[EXERCISE GOAL] Each record should appear again in the response exactly as it does in the original.
═════ LISTED RECORDS ═════
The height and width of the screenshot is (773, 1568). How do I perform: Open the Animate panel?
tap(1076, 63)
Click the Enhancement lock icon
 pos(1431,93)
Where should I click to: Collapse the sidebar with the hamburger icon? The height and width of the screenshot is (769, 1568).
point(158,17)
═════
[SOLUTION TO THIS PROBLEM]
The height and width of the screenshot is (773, 1568). How do I perform: Open the Animate panel?
tap(1076, 63)
Click the Enhancement lock icon
 pos(1431,93)
Where should I click to: Collapse the sidebar with the hamburger icon? The height and width of the screenshot is (769, 1568).
point(158,17)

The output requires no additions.